THE INPUT:

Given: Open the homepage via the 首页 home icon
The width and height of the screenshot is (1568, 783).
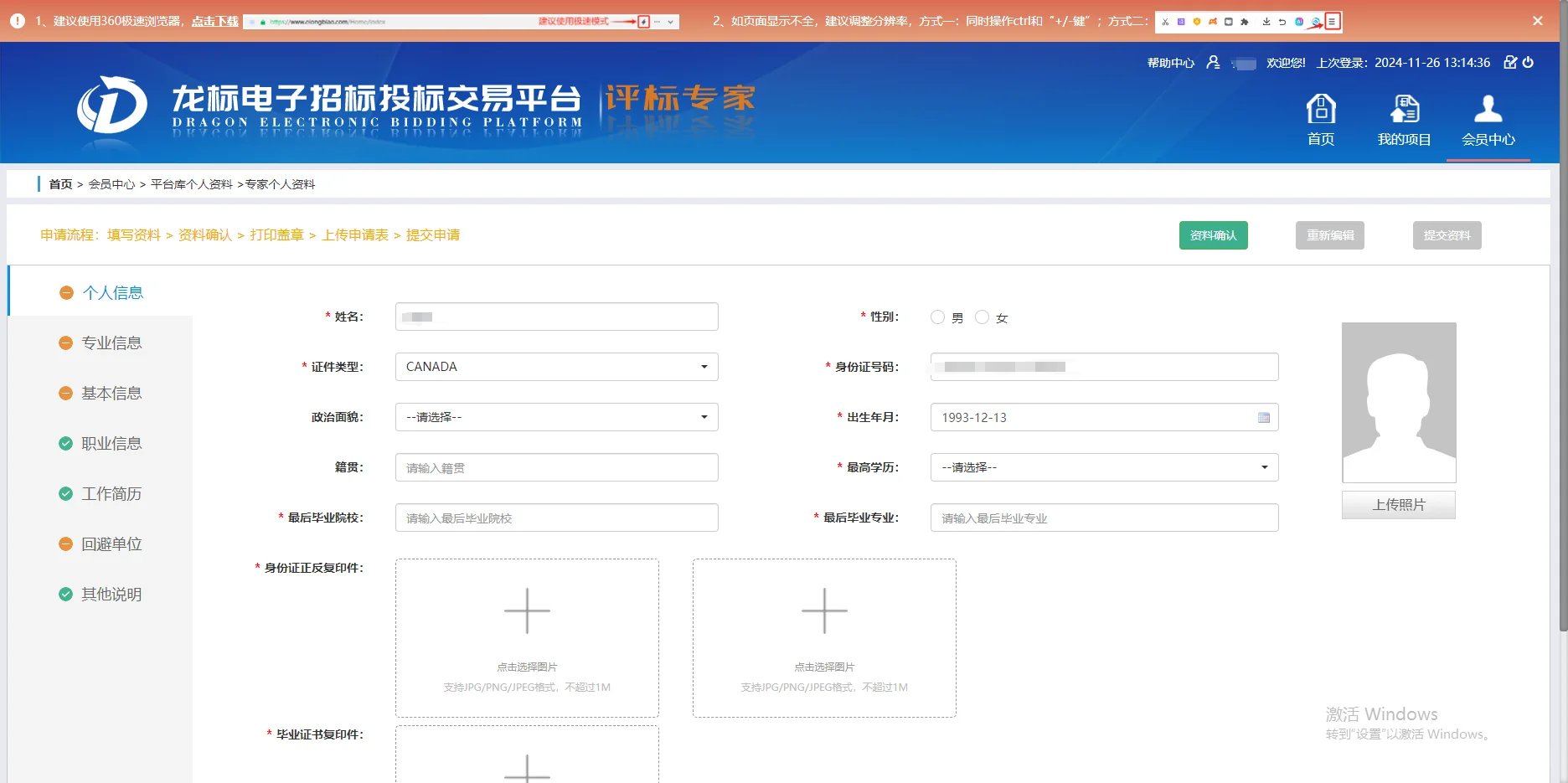Looking at the screenshot, I should (x=1321, y=116).
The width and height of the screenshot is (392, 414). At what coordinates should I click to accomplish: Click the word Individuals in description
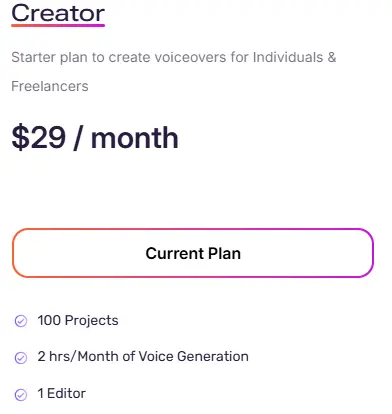(288, 57)
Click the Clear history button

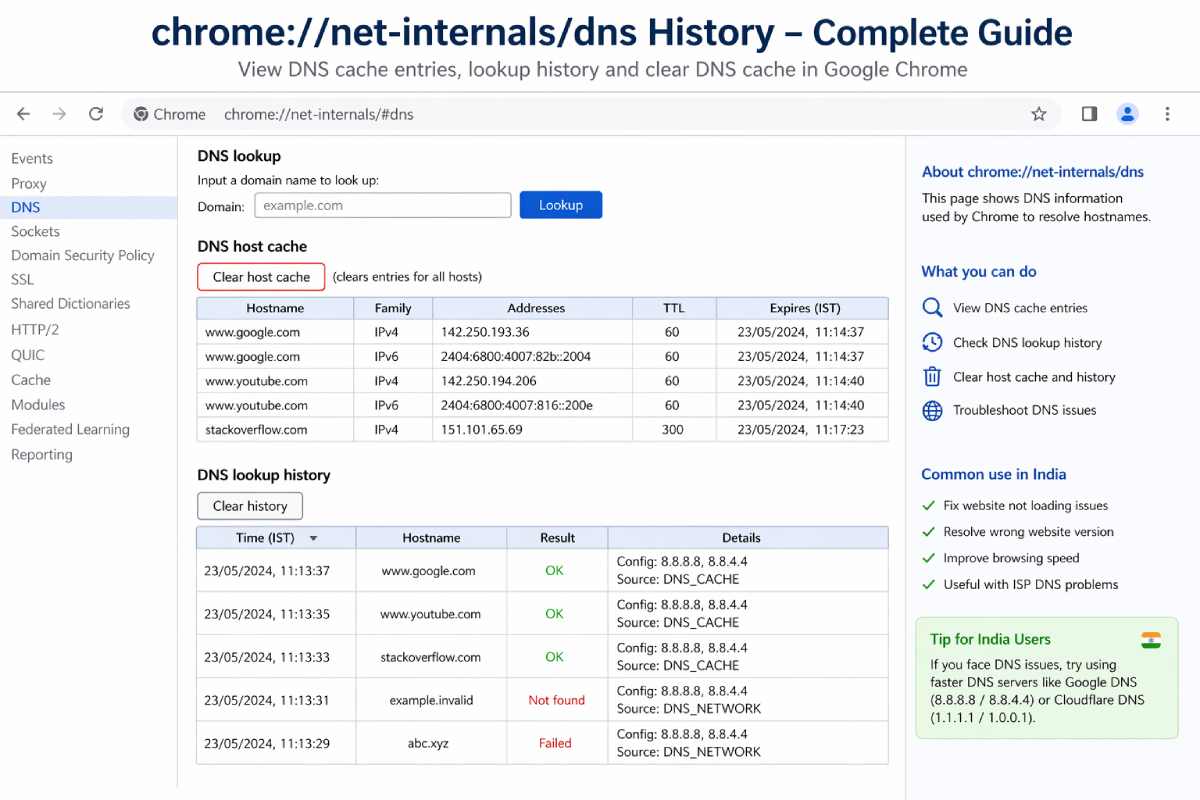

PROBLEM TO SOLVE:
Please pick out every line in the material above that contains the word "height", and copy each of those lines.

EXERCISE OUTPUT:
The width and height of the screenshot is (1568, 783).
The width and height of the screenshot is (392, 414). At what coordinates should I click to accomplish: Click the word Individuals in description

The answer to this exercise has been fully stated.